フェイスブック 若き天才の野望
5億人をつなぐソーシャルネットワークはこう生まれた
デビッド・カークパトリック 著 滑川海彦・髙橋信夫 翻訳 小林弘人 解説 日経BP社 刊
1,890円 (税込)
本書は現在書店の店頭を賑わせているFacebook入門書のたぐいではありません。マーク・ザッカーバーグとFacebookの半生を綴った「伝記」ととらえるべきです。結果から見れば成功物語と言えなくもありませんが、成功したことに力点が置かれているのではなく、なぜそうなったのかという事実にスポットライトが当てられている読み物です。このあたりは、「全面的な協力」をしたというザッカーバーグの考え方が如実に表れていると見ていいでしょう。

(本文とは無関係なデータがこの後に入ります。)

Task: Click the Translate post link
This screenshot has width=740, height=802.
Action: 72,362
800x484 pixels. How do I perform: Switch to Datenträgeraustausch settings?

日本でのFacebook人気は映画『ソーシャルネットワーク』が火付け役ですが、あの映画だけでFacebookとザッカーバーグを理解したと思い込むのは危険です。映画は登場人物と背景、大枠としての事実関係を借り物として成立した「フィクション」だからです。Facebookを正しく理解したいなら、映画とともに本書を読むべきでしょう。その場合、映画は本書の「挿絵」的な役割を果たしてくれます。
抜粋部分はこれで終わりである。